§ Stored data:
★ ★ ★ ★ ★ ★ ★

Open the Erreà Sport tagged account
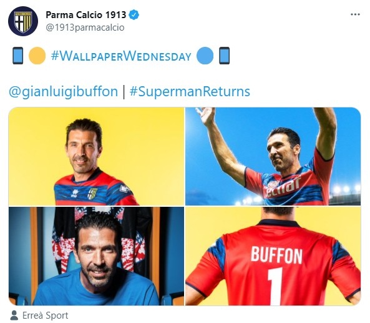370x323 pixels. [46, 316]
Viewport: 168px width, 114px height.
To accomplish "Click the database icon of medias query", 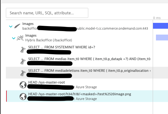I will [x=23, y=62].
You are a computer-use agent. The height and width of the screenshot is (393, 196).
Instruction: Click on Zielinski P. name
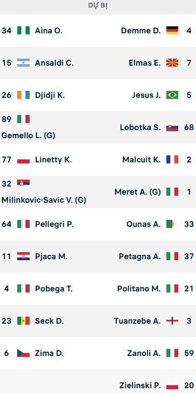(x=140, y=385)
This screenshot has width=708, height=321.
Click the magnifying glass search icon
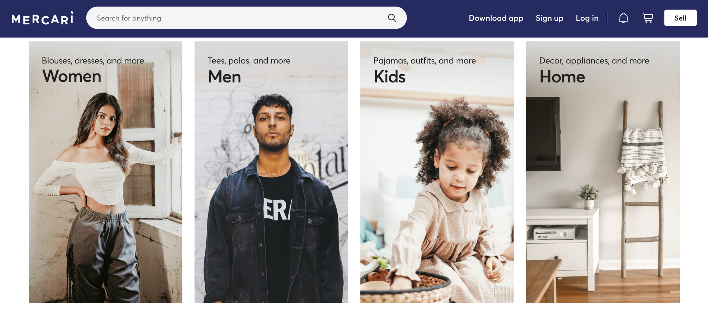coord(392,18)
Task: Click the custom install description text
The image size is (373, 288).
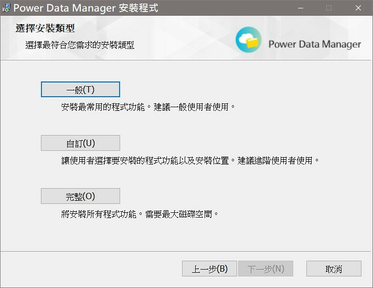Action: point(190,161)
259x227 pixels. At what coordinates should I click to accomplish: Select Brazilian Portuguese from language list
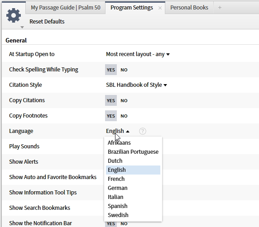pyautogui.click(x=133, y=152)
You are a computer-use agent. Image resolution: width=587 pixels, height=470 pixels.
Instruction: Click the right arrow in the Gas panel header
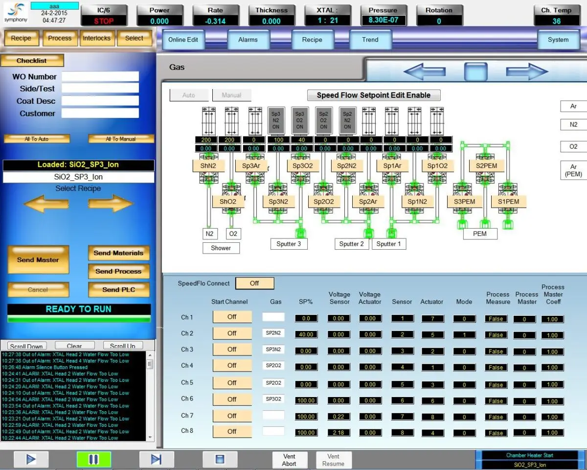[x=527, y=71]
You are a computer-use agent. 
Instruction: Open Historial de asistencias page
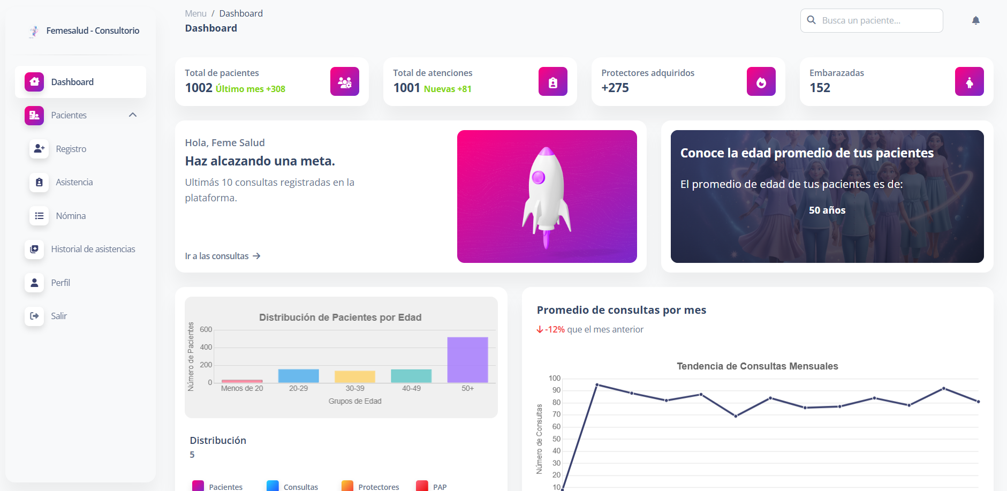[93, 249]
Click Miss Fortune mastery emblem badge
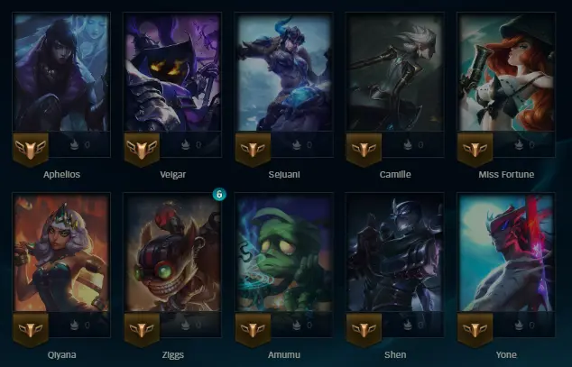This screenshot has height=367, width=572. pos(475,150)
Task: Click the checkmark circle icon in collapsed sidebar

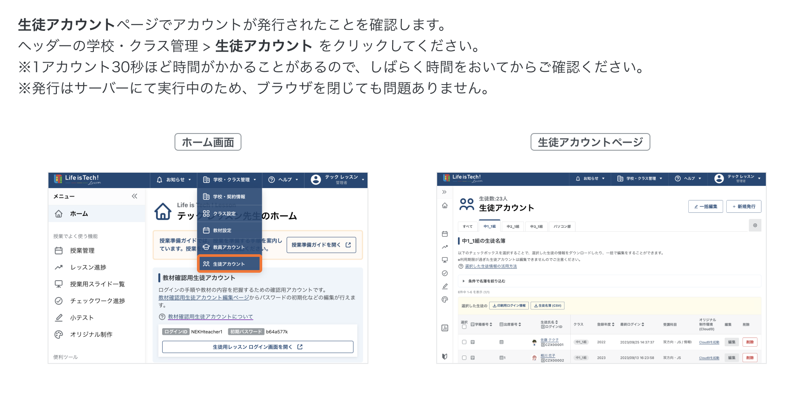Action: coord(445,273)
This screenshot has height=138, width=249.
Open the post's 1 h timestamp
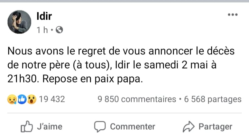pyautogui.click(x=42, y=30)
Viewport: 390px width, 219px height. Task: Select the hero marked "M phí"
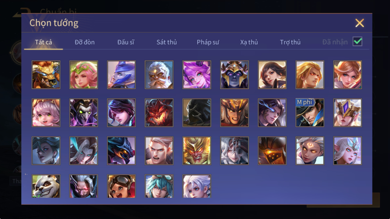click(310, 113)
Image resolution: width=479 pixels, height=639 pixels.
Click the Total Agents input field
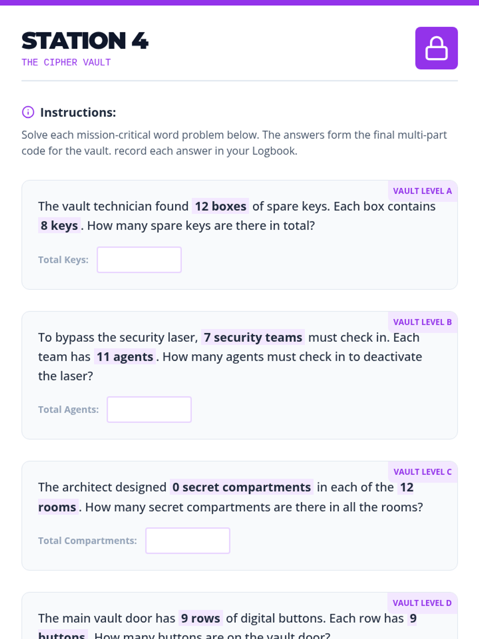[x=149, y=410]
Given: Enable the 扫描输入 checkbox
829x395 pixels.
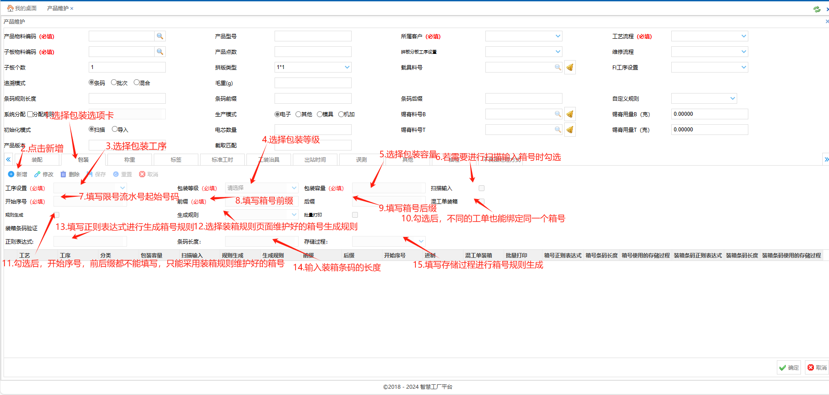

★ ★ ★ ★ ★ ★ ★

§ Work task: All lines between the one that contains "Task: Click the checkmark" and the end of the records above, both included, are to be returned exactly as they stand, except for pictures, which are omitted.

§ Answer to this task:
Task: Click the checkmark circle icon in collapsed sidebar

Action: coord(445,273)
This screenshot has height=138, width=249.
Open the post's 1 h timestamp
pyautogui.click(x=42, y=30)
Viewport: 390px width, 219px height. Task: Select the hero marked "M phí"
click(310, 113)
Image resolution: width=479 pixels, height=639 pixels.
Click the Total Agents input field
[x=149, y=410]
Given: Enable the 扫描输入 checkbox
829x395 pixels.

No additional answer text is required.